Defense: Out-of-band authentication for high-value transactions, liveness detection for video authentication, and policies that require secondary confirmation regardless of apparent seniority.
10. Data exfiltration via negligent insiders. Employees paste proprietary code and strategy documents into public LLMs. That’s exactly what Samsung engineers did this within weeks of lifting their ChatGPT banleaking source code and internal meeting notes in three separate incidents. Gartner predicts 80% of unauthorized AI transactions by 2026 will result from internal policy violations rather than malicious attacks.
Defense: Redacting personally identifiable information (PII) enables safe use of AI tools and prevents sensitive data from reaching external models. Make safe use the path of least resistance.
11. Exploitation of hallucinations. Counterfactual incentives force models to agree with fabrications, reinforcing false outcomes. Research on LLM-based agents shows that hallucinations accumulate and intensify during multi-step processes. This becomes dangerous when AI outputs fuel automated workflows without human review.
Defense: Grounding modules compare responses to the retrieved context for reliability, plus confidence scores, flagging potential hallucinations before they spread.
What CISOs need to do now
Gartner predicts By 2028, 25% of enterprise breaches will be due to the misuse of AI agents. The time to build defense mechanisms is now.
Chris Betz, CISO at AWS, framed on RSA 2024: “Enterprises are forgetting about application security in their rush to adopt generative AI. The places where we see security gaps first are actually at the application layer. People rush to find solutions, and they make mistakes.”
Five implementation priorities emerge:
-
Automate patch deployment.

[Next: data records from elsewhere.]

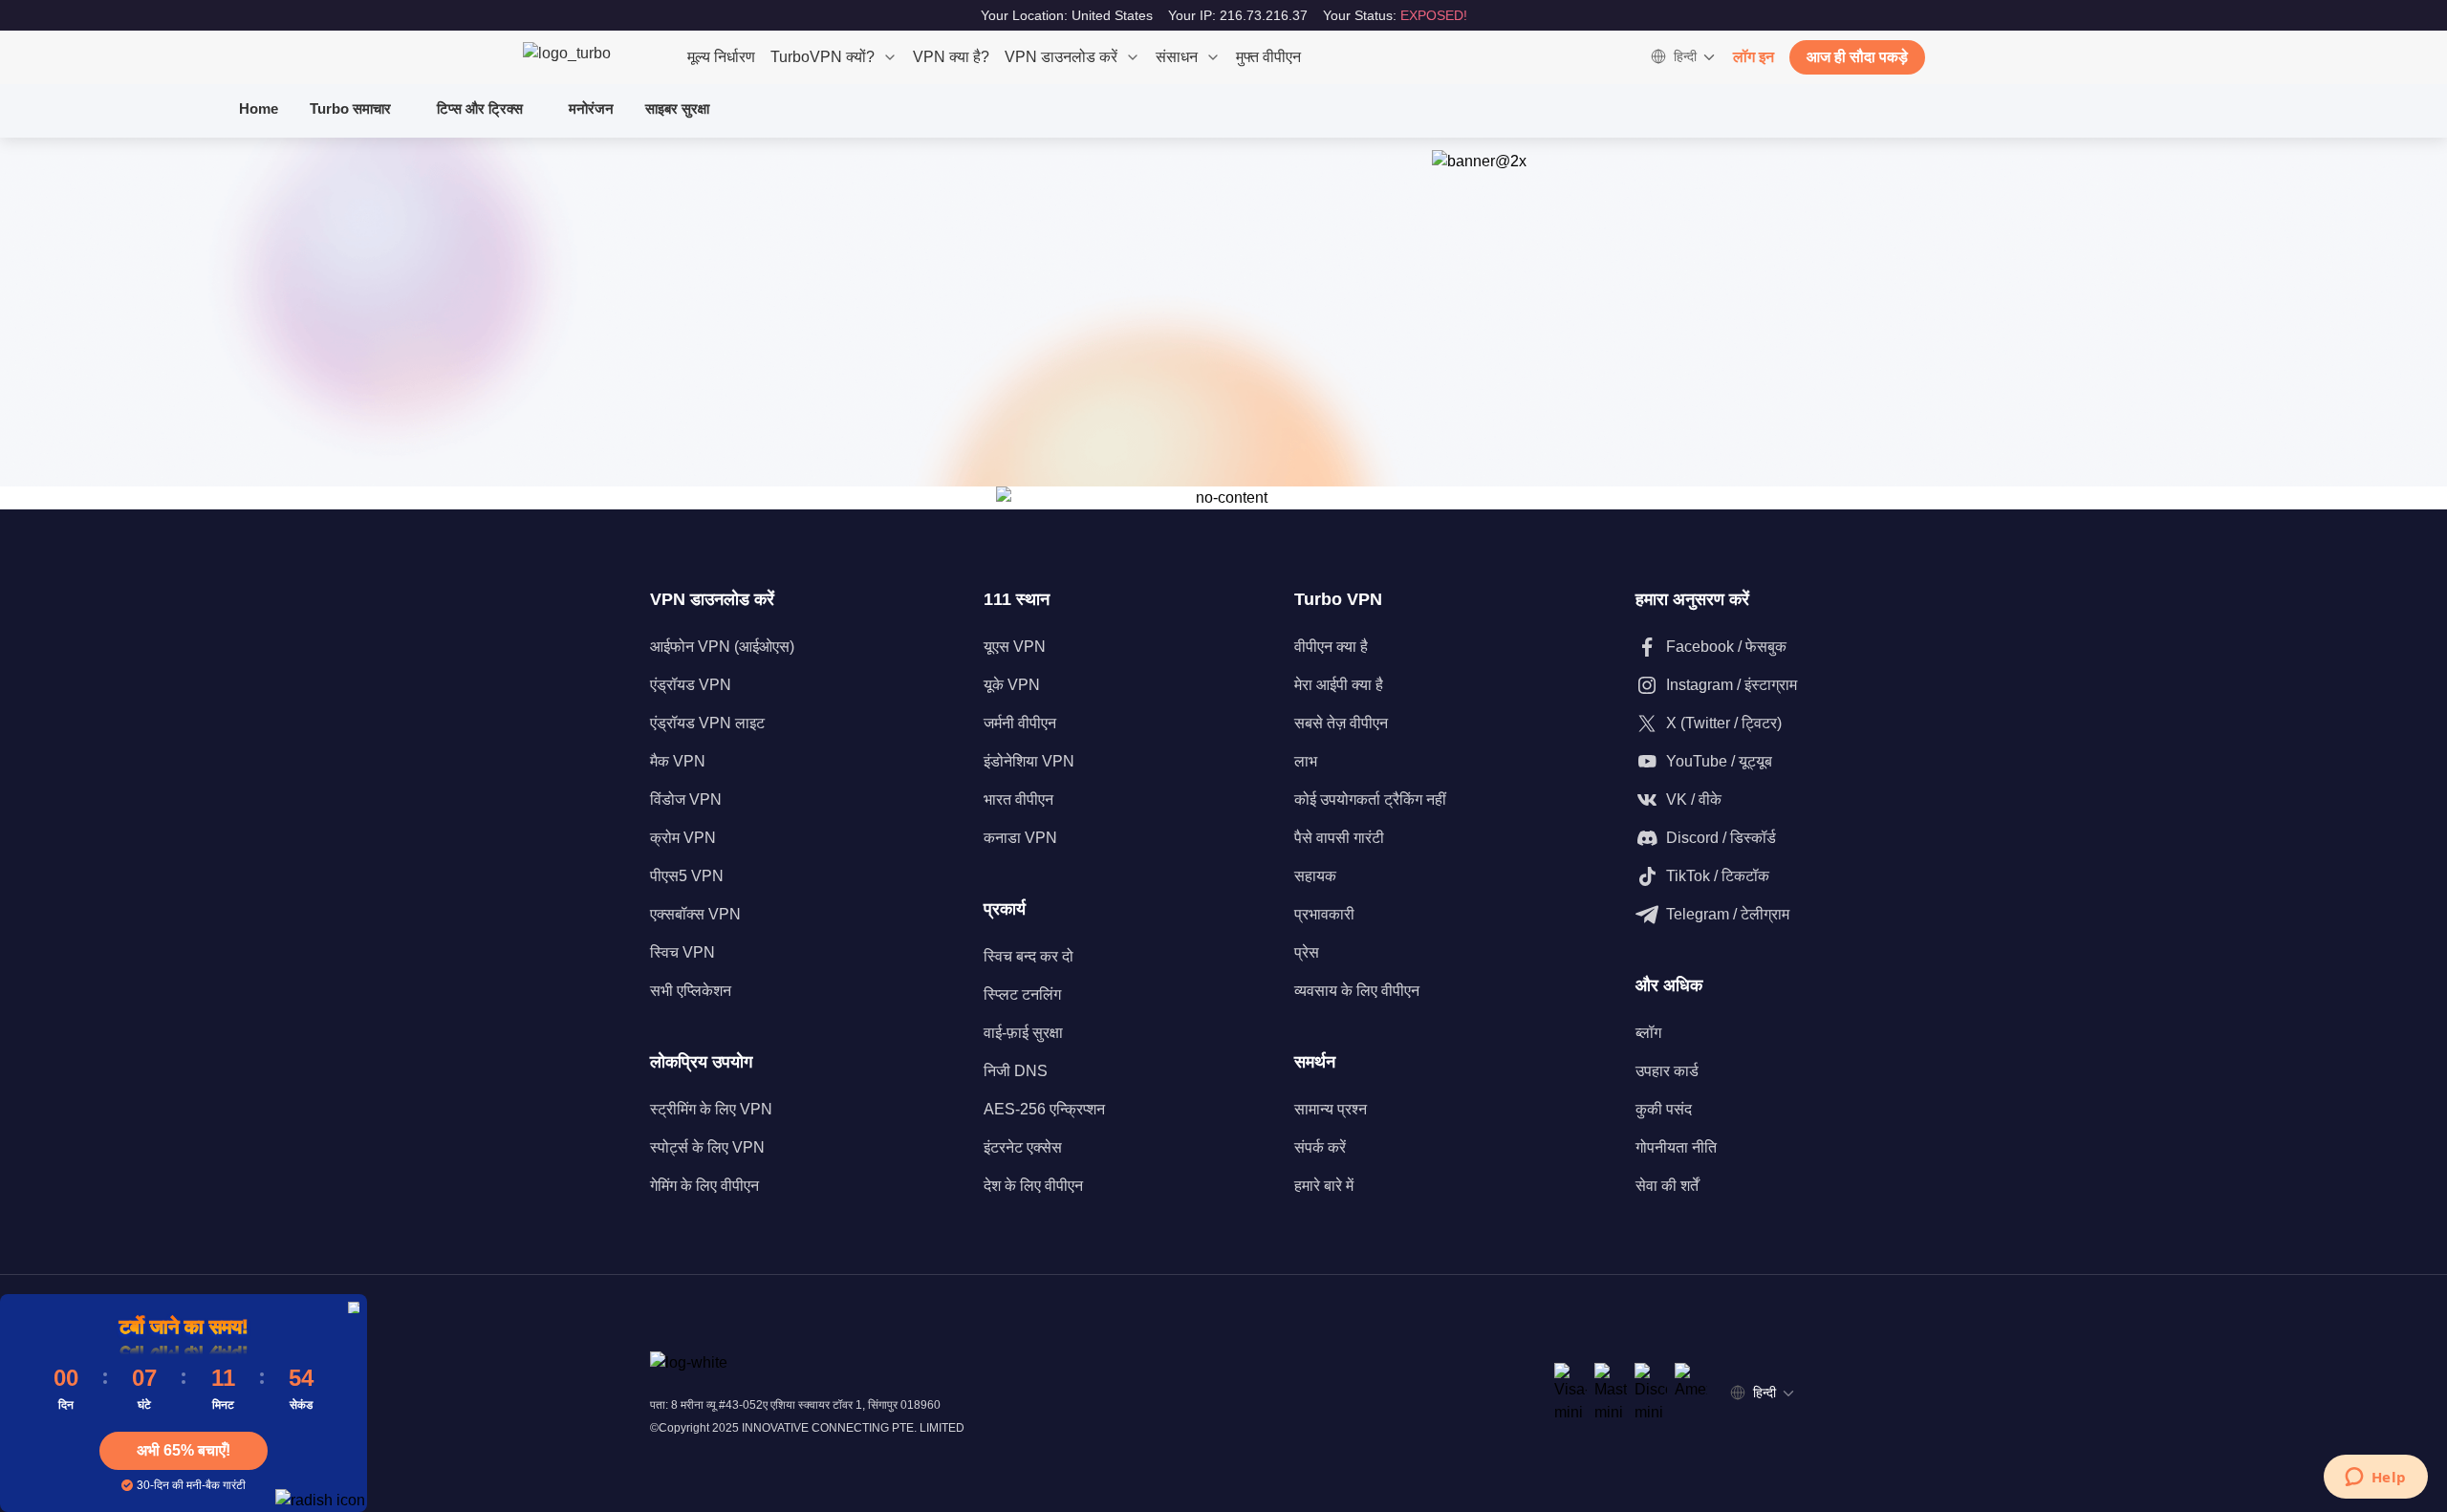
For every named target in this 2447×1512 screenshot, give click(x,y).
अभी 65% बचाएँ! (183, 1450)
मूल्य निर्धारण (721, 57)
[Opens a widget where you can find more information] (2375, 1478)
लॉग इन (1753, 57)
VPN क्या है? (951, 57)
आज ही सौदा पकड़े (1857, 57)
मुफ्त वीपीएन (1268, 57)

The 72-hour window requires autonomous patching coupled with cloud management.
-
Implement normalization layers first. Decode Base64, ASCII art and Unicode before semantic analysis.
-
Implement stateful context tracking. Multi-turn Crescendo attacks beat inspection with one request.
-
Enforce RAG instruction hierarchy. Enclose retrieved data in separators and treat the contents only as data.
-
Spread identity in prompts. Inject user metadata for the authorization context.
“When you put your security at the edge of your network, you invite the whole world,” says Riemer. “Until I know what it is and I know who’s on the other side of the keyboard, I’m not going to interact with it. That’s zero trust; not as a buzzword, but as an operating principle.”
Microsoft’s exposure went unnoticed for three years. Samsung had been leaking code for weeks. The question for CISOs is not whether they should deploy inference security, but whether they can close the gap before they become the next cautionary tale.